Although Magnum Moon led nearly every step of the 1 1/8th mile Arkansas Derby and stretched his lead from two lengths to four down the stretch, his performance left as many questions as answers. (Arkansas Derby replay.)
When you’re the horse on the lead and the track announcer summarizes the call after the first quarter by saying, “And they are not going fast at all,” you can tell the Hall of Fame it’s too soon to work on a statue.
The colt looked like he was trying to get to the finish line by way of Little Rock. He drifted so close to the grandstand somebody could have handed jockey Luis Saez a beer.
That won’t work at Churchill Downs.
Mendelssohn – UAE Derby
If Mendelssohn wins the Kentucky Derby and you don’t include him in your exotic wagers, that’s on you, especially if you watch the replay of his jarring 18-length score in Dubai. (UAE Derby replay.)

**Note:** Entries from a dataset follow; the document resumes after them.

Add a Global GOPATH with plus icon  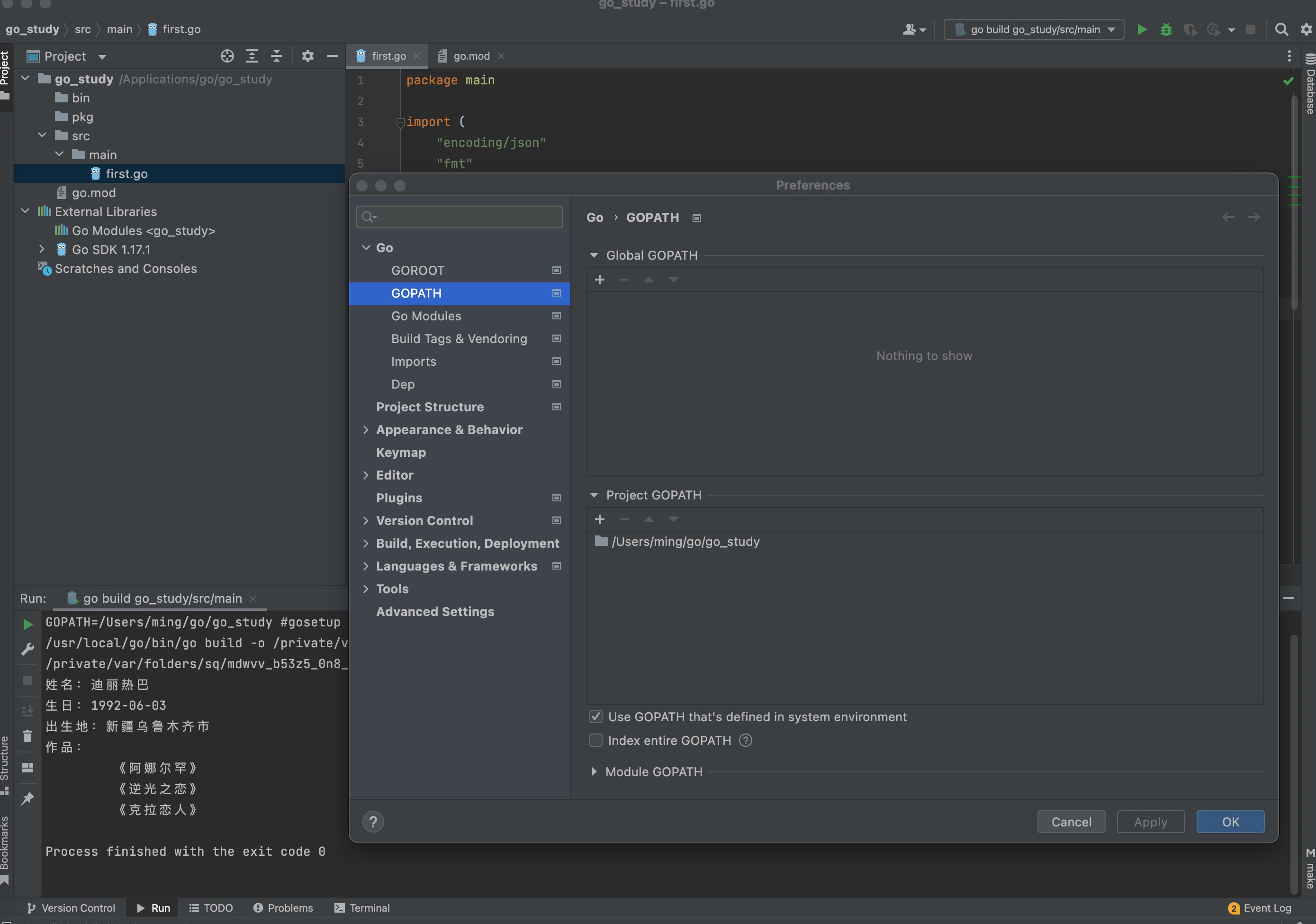pyautogui.click(x=600, y=280)
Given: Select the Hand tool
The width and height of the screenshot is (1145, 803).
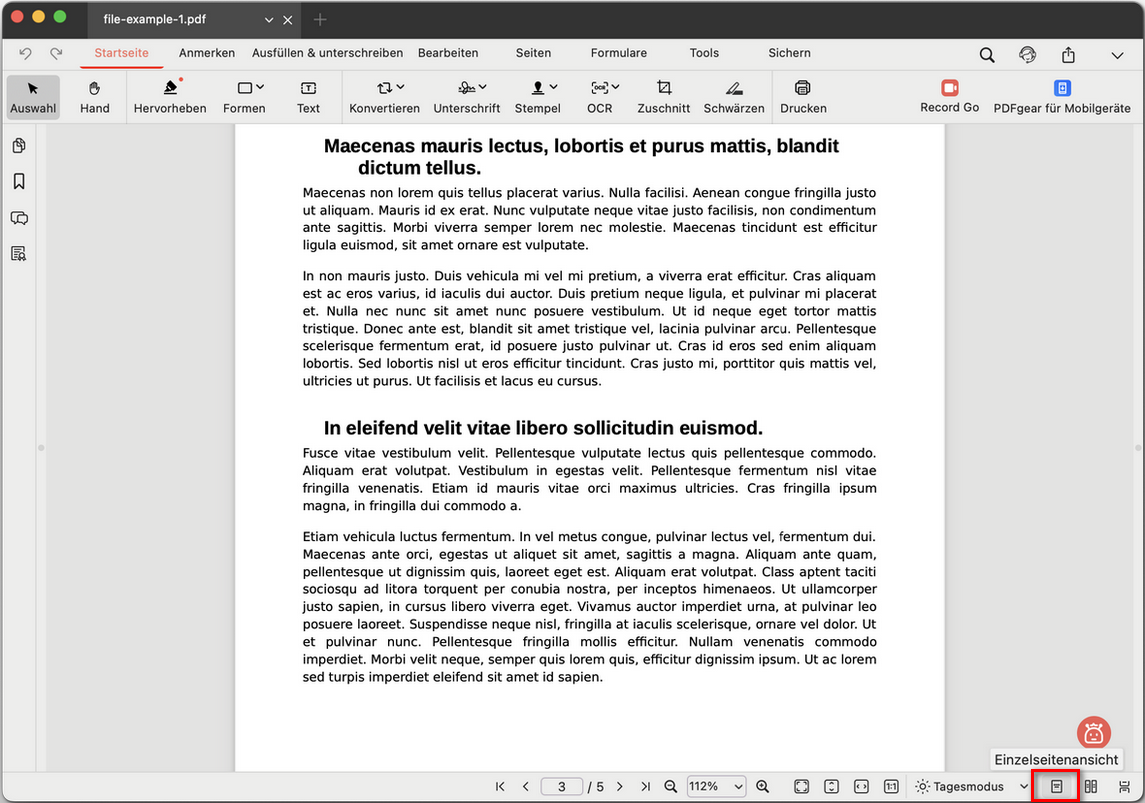Looking at the screenshot, I should click(x=95, y=97).
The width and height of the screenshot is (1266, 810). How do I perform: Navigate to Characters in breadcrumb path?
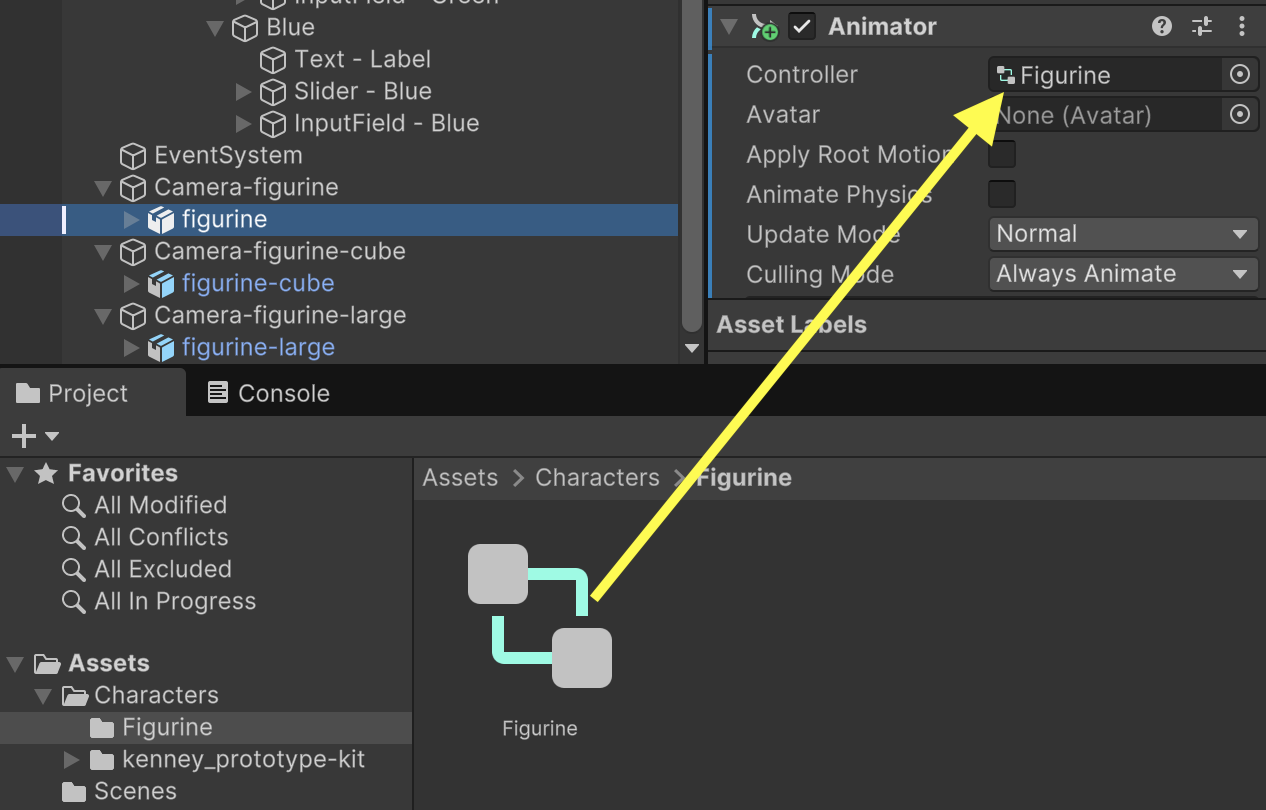[597, 478]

Although Mendelssohn "flew out of the gate," for an early lead, he was pressed by most of the nine-horse field down the backstretch. With a half-mile to run, four horses were trying to swarm him.
Then it was a coronation.
One length. Three lengths. Six lengths. 10 lengths. Forget about it.
One of the first rules I learned about covering racing is that you never compare a horse to Secretariat. Ask the Arazi Fan Club.
But if Mendelssohn comes to Churchill Downs and proves he’s capable of making the same kind of move that he made in Dubai, I’m prepared to negotiate an exception for a colt that wins by 18 lengths and is trained by Aidan O’Brien.
Study the videos. You can find reasons to talk yourself into – and out of – the winners of these six Derby preps.